=== Problem to work on ===
Would you return the entries below word for word?

=== Supplied data ===
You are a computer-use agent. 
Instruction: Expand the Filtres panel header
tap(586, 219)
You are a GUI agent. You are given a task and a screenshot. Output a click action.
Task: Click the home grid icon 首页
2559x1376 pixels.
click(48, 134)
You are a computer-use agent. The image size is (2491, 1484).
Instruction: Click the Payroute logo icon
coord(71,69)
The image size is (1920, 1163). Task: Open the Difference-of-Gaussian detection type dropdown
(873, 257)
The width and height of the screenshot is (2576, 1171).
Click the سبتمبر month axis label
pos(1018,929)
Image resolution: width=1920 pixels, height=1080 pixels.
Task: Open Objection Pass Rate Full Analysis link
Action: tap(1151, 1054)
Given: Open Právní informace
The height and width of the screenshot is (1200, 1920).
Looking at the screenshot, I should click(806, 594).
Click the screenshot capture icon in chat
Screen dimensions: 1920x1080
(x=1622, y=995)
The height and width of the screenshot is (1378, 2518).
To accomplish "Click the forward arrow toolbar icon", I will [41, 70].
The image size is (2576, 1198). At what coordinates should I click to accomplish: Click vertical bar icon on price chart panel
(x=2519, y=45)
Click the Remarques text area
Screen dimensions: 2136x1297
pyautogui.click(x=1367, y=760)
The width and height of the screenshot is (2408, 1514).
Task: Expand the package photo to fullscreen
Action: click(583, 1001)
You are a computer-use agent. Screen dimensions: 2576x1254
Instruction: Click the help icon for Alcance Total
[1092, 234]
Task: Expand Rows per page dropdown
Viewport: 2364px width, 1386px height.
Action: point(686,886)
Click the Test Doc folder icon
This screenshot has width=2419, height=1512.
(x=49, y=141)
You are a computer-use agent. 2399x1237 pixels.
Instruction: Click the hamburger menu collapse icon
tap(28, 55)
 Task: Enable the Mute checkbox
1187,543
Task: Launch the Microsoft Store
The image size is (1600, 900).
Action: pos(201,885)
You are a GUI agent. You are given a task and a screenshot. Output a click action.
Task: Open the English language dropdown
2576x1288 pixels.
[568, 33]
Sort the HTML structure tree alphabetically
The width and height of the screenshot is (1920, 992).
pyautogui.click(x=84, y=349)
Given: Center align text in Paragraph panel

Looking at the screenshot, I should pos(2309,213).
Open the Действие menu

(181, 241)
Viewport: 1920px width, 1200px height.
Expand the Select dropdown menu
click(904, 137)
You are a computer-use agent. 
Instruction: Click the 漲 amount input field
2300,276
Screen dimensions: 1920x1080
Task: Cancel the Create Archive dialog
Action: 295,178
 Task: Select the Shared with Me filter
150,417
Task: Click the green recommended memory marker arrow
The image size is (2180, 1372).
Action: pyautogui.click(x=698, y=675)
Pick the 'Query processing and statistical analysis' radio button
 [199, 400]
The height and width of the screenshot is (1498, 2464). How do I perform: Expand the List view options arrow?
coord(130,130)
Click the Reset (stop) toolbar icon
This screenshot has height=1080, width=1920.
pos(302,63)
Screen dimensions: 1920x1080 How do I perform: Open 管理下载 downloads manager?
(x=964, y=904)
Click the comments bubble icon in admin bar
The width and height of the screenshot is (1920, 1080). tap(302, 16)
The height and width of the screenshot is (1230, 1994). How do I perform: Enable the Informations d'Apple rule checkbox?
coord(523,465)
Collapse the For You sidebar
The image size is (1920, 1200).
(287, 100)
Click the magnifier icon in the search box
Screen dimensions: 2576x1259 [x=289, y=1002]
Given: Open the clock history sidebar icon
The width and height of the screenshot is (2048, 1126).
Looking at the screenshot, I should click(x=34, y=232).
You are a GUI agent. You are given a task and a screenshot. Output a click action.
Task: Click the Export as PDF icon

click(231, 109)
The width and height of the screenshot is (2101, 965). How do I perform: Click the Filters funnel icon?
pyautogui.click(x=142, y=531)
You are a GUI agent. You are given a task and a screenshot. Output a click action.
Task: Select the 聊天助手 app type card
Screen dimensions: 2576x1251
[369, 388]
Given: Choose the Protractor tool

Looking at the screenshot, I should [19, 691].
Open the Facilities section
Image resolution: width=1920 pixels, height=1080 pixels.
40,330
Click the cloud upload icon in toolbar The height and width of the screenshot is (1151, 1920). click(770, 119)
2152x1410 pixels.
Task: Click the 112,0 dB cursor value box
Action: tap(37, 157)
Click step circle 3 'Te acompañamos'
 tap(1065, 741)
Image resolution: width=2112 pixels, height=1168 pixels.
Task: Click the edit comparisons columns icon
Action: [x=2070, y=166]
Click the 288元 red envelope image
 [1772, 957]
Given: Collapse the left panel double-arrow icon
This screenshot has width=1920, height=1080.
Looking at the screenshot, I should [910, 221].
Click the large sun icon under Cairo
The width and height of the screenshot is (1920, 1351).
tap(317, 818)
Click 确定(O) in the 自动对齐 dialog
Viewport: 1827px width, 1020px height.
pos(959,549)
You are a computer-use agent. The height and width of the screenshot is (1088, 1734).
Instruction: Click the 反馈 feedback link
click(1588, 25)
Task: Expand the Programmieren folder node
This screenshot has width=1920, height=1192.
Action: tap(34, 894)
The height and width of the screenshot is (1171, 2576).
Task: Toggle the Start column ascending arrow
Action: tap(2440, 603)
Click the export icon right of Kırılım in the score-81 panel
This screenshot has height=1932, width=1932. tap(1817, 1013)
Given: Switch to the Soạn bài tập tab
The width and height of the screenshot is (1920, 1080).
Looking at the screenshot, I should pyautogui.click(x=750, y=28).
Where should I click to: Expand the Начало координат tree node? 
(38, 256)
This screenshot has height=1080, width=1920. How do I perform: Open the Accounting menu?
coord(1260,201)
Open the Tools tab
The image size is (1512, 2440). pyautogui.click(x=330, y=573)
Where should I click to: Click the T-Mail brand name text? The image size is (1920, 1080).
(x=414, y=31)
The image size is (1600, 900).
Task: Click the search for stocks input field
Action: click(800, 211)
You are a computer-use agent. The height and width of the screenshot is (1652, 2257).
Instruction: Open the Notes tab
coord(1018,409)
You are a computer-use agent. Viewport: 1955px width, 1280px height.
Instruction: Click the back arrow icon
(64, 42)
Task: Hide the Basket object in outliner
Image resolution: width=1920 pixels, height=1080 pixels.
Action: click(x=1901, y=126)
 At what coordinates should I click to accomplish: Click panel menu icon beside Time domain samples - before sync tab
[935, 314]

=== Exercise result ===
You are a computer-use agent. 
Instruction: Expand the Filtres panel header
tap(586, 219)
You are a GUI agent. You are given a task and a screenshot. Output a click action.
Task: Click the home grid icon 首页
2559x1376 pixels.
click(48, 134)
You are a computer-use agent. The image size is (2491, 1484).
Instruction: Click the Payroute logo icon
coord(71,69)
The image size is (1920, 1163). Task: Open the Difference-of-Gaussian detection type dropdown
(873, 257)
The width and height of the screenshot is (2576, 1171).
Click the سبتمبر month axis label
pos(1018,929)
Image resolution: width=1920 pixels, height=1080 pixels.
Task: Open Objection Pass Rate Full Analysis link
Action: tap(1151, 1054)
Given: Open Právní informace
The height and width of the screenshot is (1200, 1920).
Looking at the screenshot, I should click(806, 594).
Click the screenshot capture icon in chat
Screen dimensions: 1920x1080
(x=1622, y=995)
The height and width of the screenshot is (1378, 2518).
To accomplish "Click the forward arrow toolbar icon", I will [41, 70].
The image size is (2576, 1198). At what coordinates should I click to accomplish: Click vertical bar icon on price chart panel
(x=2519, y=45)
Click the Remarques text area
Screen dimensions: 2136x1297
pyautogui.click(x=1367, y=760)
The width and height of the screenshot is (2408, 1514).
Task: Expand the package photo to fullscreen
Action: click(583, 1001)
You are a computer-use agent. Screen dimensions: 2576x1254
Instruction: Click the help icon for Alcance Total
[1092, 234]
Task: Expand Rows per page dropdown
Viewport: 2364px width, 1386px height.
Action: point(686,886)
Click the Test Doc folder icon
This screenshot has width=2419, height=1512.
(x=49, y=141)
You are a computer-use agent. 2399x1237 pixels.
Instruction: Click the hamburger menu collapse icon
tap(28, 55)
 Task: Enable the Mute checkbox
1187,543
Task: Launch the Microsoft Store
The image size is (1600, 900).
Action: pos(201,885)
You are a GUI agent. You are given a task and a screenshot. Output a click action.
Task: Open the English language dropdown
2576x1288 pixels.
[568, 33]
Sort the HTML structure tree alphabetically
The width and height of the screenshot is (1920, 992).
pyautogui.click(x=84, y=349)
Given: Center align text in Paragraph panel

Looking at the screenshot, I should pos(2309,213).
Open the Действие menu

(181, 241)
Viewport: 1920px width, 1200px height.
Expand the Select dropdown menu
click(904, 137)
You are a computer-use agent. 
Instruction: Click the 漲 amount input field
2300,276
Screen dimensions: 1920x1080
Task: Cancel the Create Archive dialog
Action: 295,178
 Task: Select the Shared with Me filter
150,417
Task: Click the green recommended memory marker arrow
The image size is (2180, 1372).
Action: pyautogui.click(x=698, y=675)
Pick the 'Query processing and statistical analysis' radio button
 [199, 400]
The height and width of the screenshot is (1498, 2464). How do I perform: Expand the List view options arrow?
coord(130,130)
Click the Reset (stop) toolbar icon
This screenshot has height=1080, width=1920.
pos(302,63)
Screen dimensions: 1920x1080 How do I perform: Open 管理下载 downloads manager?
(x=964, y=904)
Click the comments bubble icon in admin bar
The width and height of the screenshot is (1920, 1080). tap(302, 16)
The height and width of the screenshot is (1230, 1994). How do I perform: Enable the Informations d'Apple rule checkbox?
coord(523,465)
Collapse the For You sidebar
The image size is (1920, 1200).
(287, 100)
Click the magnifier icon in the search box
Screen dimensions: 2576x1259 [x=289, y=1002]
Given: Open the clock history sidebar icon
The width and height of the screenshot is (2048, 1126).
Looking at the screenshot, I should click(x=34, y=232).
You are a GUI agent. You are given a task and a screenshot. Output a click action.
Task: Click the Export as PDF icon

click(231, 109)
The width and height of the screenshot is (2101, 965). How do I perform: Click the Filters funnel icon?
pyautogui.click(x=142, y=531)
You are a GUI agent. You are given a task and a screenshot. Output a click action.
Task: Select the 聊天助手 app type card
Screen dimensions: 2576x1251
[369, 388]
Given: Choose the Protractor tool

Looking at the screenshot, I should [19, 691].
Open the Facilities section
Image resolution: width=1920 pixels, height=1080 pixels.
40,330
Click the cloud upload icon in toolbar The height and width of the screenshot is (1151, 1920). click(770, 119)
2152x1410 pixels.
Task: Click the 112,0 dB cursor value box
Action: tap(37, 157)
Click step circle 3 'Te acompañamos'
 tap(1065, 741)
Image resolution: width=2112 pixels, height=1168 pixels.
Task: Click the edit comparisons columns icon
Action: [x=2070, y=166]
Click the 288元 red envelope image
 [1772, 957]
Given: Collapse the left panel double-arrow icon
This screenshot has width=1920, height=1080.
Looking at the screenshot, I should [910, 221].
Click the large sun icon under Cairo
The width and height of the screenshot is (1920, 1351).
tap(317, 818)
Click 确定(O) in the 自动对齐 dialog
Viewport: 1827px width, 1020px height.
pos(959,549)
You are a computer-use agent. The height and width of the screenshot is (1088, 1734).
Instruction: Click the 反馈 feedback link
click(1588, 25)
Task: Expand the Programmieren folder node
This screenshot has width=1920, height=1192.
Action: tap(34, 894)
The height and width of the screenshot is (1171, 2576).
Task: Toggle the Start column ascending arrow
Action: tap(2440, 603)
Click the export icon right of Kırılım in the score-81 panel
This screenshot has height=1932, width=1932. tap(1817, 1013)
Given: Switch to the Soạn bài tập tab
The width and height of the screenshot is (1920, 1080).
Looking at the screenshot, I should pyautogui.click(x=750, y=28).
Where should I click to: Expand the Начало координат tree node? 
(38, 256)
This screenshot has height=1080, width=1920. How do I perform: Open the Accounting menu?
coord(1260,201)
Open the Tools tab
The image size is (1512, 2440). pyautogui.click(x=330, y=573)
Where should I click to: Click the T-Mail brand name text? The image size is (1920, 1080).
(x=414, y=31)
The image size is (1600, 900).
Task: Click the search for stocks input field
Action: click(800, 211)
You are a computer-use agent. The height and width of the screenshot is (1652, 2257).
Instruction: Open the Notes tab
coord(1018,409)
You are a computer-use agent. Viewport: 1955px width, 1280px height.
Instruction: Click the back arrow icon
(64, 42)
Task: Hide the Basket object in outliner
Image resolution: width=1920 pixels, height=1080 pixels.
Action: click(x=1901, y=126)
 At what coordinates should I click to accomplish: Click panel menu icon beside Time domain samples - before sync tab
[935, 314]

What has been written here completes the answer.